Gold nanoparticles have unusual optical, electronic, and chemical properties. But the tiny particles are much more interesting when they are closer to each other—either in small clusters or as crystals made up of millions of them.
Yet particles that are just millionths of an inch in size are too small to be manipulated by conventional lab tools, so a major challenge has been finding ways to assemble these bits of gold while controlling the three-dimensional shape of their arrangement.
One approach that researchers have developed has been to use tiny structures made from synthetic strands of DNA to help organize nanoparticles. Since DNA strands are programmed to pair with other strands in certain patterns, scientists have attached individual strands of DNA to gold particle surfaces to create a variety of assemblies.

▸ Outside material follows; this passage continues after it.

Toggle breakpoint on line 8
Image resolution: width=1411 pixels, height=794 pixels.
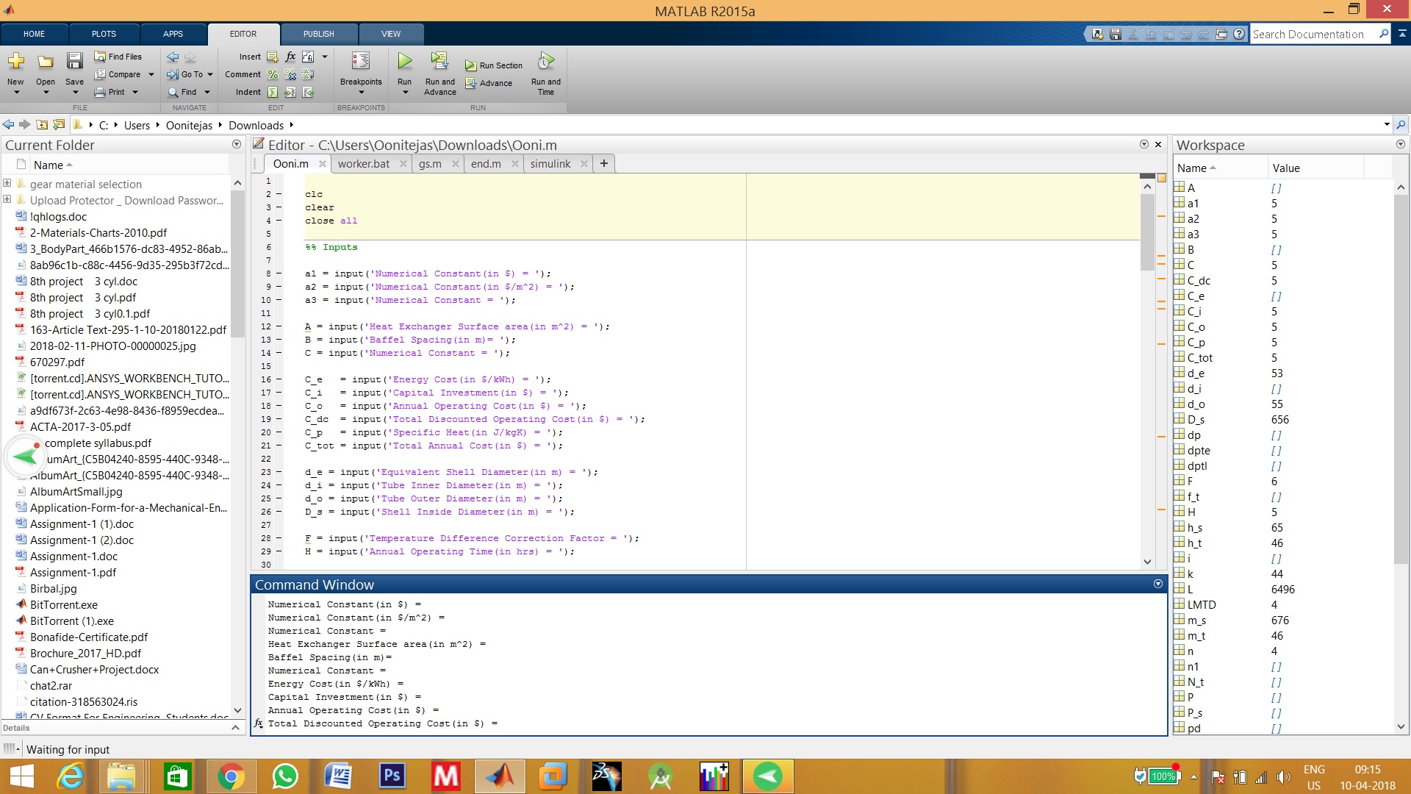pyautogui.click(x=279, y=273)
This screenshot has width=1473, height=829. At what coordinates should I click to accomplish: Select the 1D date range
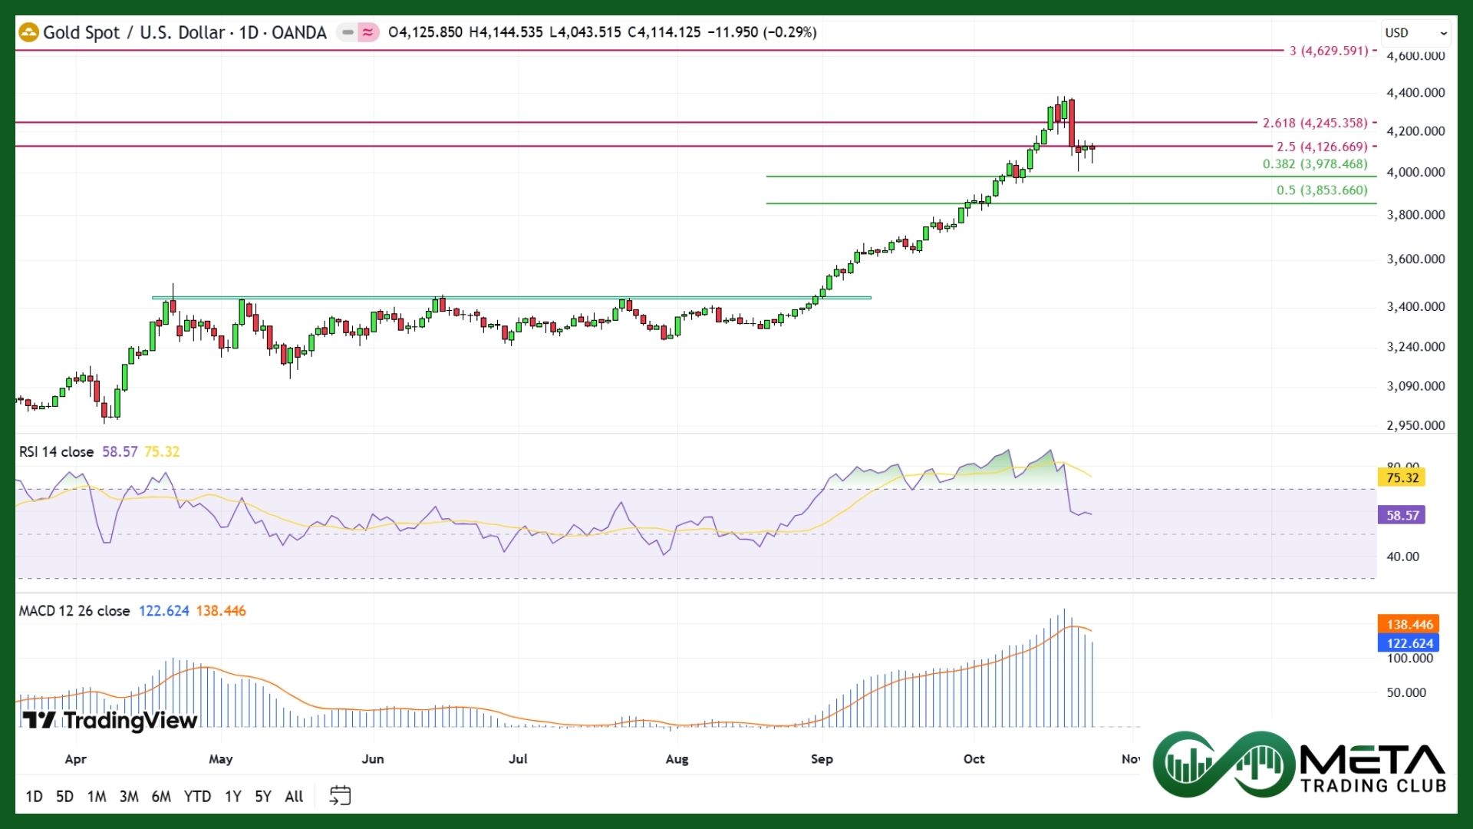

But these hybrid gold-DNA nanostructures are intricate and expensive to generate, limiting their potential for use in practical materials. The process is similar, in a sense, to producing books by hand.
Enter the nanoparticle equivalent of the printing press.
It’s efficient, re-usable, and carries more information than previously possible. In results reported in Nature Chemistry, researchers from McGill University outline a procedure for making a DNA structure with a specific pattern of strands coming out of it; at the end of each strand is a chemical “sticky patch.”
How It Works
When a gold nanoparticle is brought into contact to the DNA nanostructure, it sticks to the patches. The scientists then dissolve the assembly in distilled water, separating the DNA nanostructure into its component strands and leaving behind the DNA imprint on the gold nanoparticle.
“These encoded gold nanoparticles are unprecedented in their information content,” says senior author Hanadi Sleiman. “The DNA nanostructures, for their part, can be re-used, much like stamps in an old printing press.”
Some of the properties of gold nanoparticles have been recognized for centuries. Medieval artisans added gold chloride to molten glass to create the ruby-red color in stained-glass windows—the result, as chemists figured out much later, of the light-scattering properties of tiny gold particles.
Sleiman and colleagues hope their new production technique will help pave the way for use of DNA-encoded nanoparticles in a range of cutting-edge technologies.
Thomas Edwardson, first author of the paper says the next step for the lab will be to investigate the properties of structures made from these new building blocks.
“In much the same way that atoms combine to form complex molecules, patterned DNA gold particles can connect to neighboring particles to form well-defined nanoparticle assemblies.”
These could be put to use in areas including optoelectronic nanodevices and biomedical sciences, the researchers say. The patterns of DNA strands could, for example, be engineered to target specific proteins on cancer cells, and thus serve to detect cancer or to selectively destroy cancer cells.
The Natural Sciences and Engineering Research Council of Canada, the Canada Foundation for Innovation, the Centre for Self-Assembled Chemical Structures, the Canada Research Chairs Program, and the Canadian Institutes of Health Research funded the study.